Repository files navigation

Text-to-Image_Generation

T2 Image Model

This project was set as the final project assignment for the 2023 2nd OUTTA AI Bootcamp, where I served as the overall leader. This bootcamp is operated by OUTTA, a non-profit AI education organization where I hold the position of president.

This project is designed to generate images based on text input.

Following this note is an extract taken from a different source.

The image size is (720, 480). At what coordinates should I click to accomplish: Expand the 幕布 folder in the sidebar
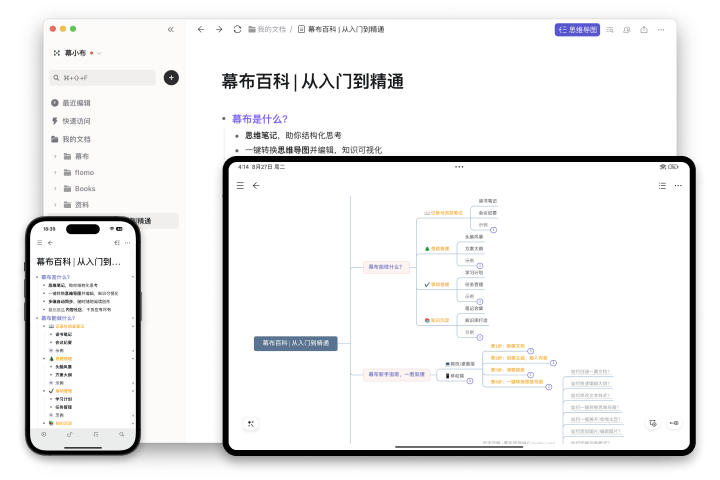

The goal of this project is to implement a simple T2I (Text-to-Image) Generation model using Conditional GANs.

Along with the OUTTA members, I created this project, set it as the final team project assignment for the 2023 2nd OUTTA AI Bootcamp, and evaluated the submissions to select the top-performing teams.

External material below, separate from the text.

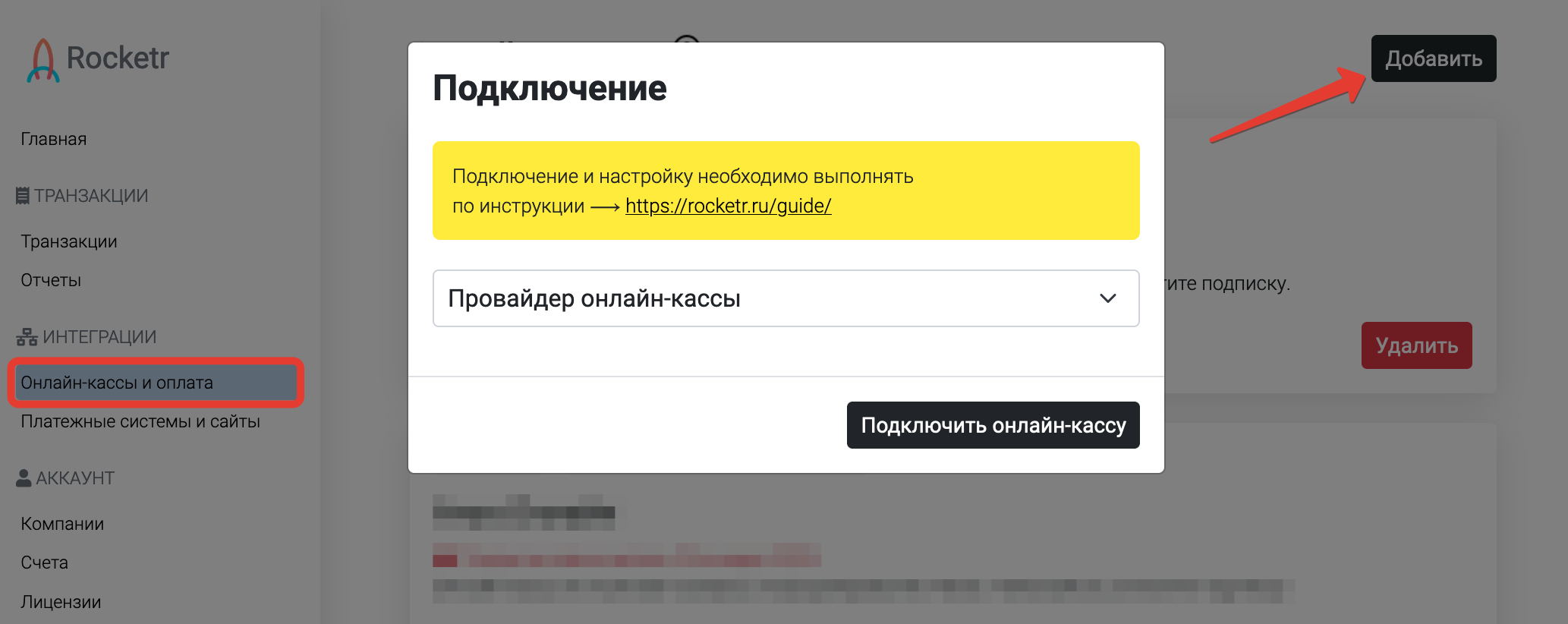This screenshot has width=1568, height=624.
Task: Click the Подключить онлайн-кассу button
Action: pos(993,425)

If you're interested in undertaking this project yourself, you can download the skeleton code from here.

This repository contains the solution for the project.

For a more detailed explanation about this project, please refer to the uploaded '2023_final_project_guideline.pdf'.

To execute this project, you'll need to modify the 'network.py' and 'train.py' files; it is recommended not to change other files.

A brief explanatory video about this project is available at the following link.

This project was designed to be primarily executed in the Google Colab environment.

MM-CelebA-HQ-Dataset

Dataset can be downloaded from here.

You can see the source of the dataset at the following link.

Command for data preprocessing:

python preproc_datasets_celeba_zip_train.py --source=./multimodal_celeba_hq.zip \
                                            --dest train_data_6cap.zip --width 256 --height 256 \
                                            --transform center-crop --emb_dim 512 --width=256 --height=256

Zip file ./multimodal_celeba_hq.zip is like:

./multimodal_celeba_hq.zip
  ├── image
  │   ├── 0.jpg
  │   ├── 1.jpg
  │   ├── 2.jpg
  │   └── ...
  └── celea-caption
  │   ├── 0.txt
  │   ├── 1.txt
  │   ├── 2.txt
  │   └── ...

Measure FID and IS

If you want to measure FID and IS, run the file 'Evaluate_FID_and_IS.ipynb'.

Reference

This repository is implemented based on LAFITE, StackGAN++ and AttnGAN.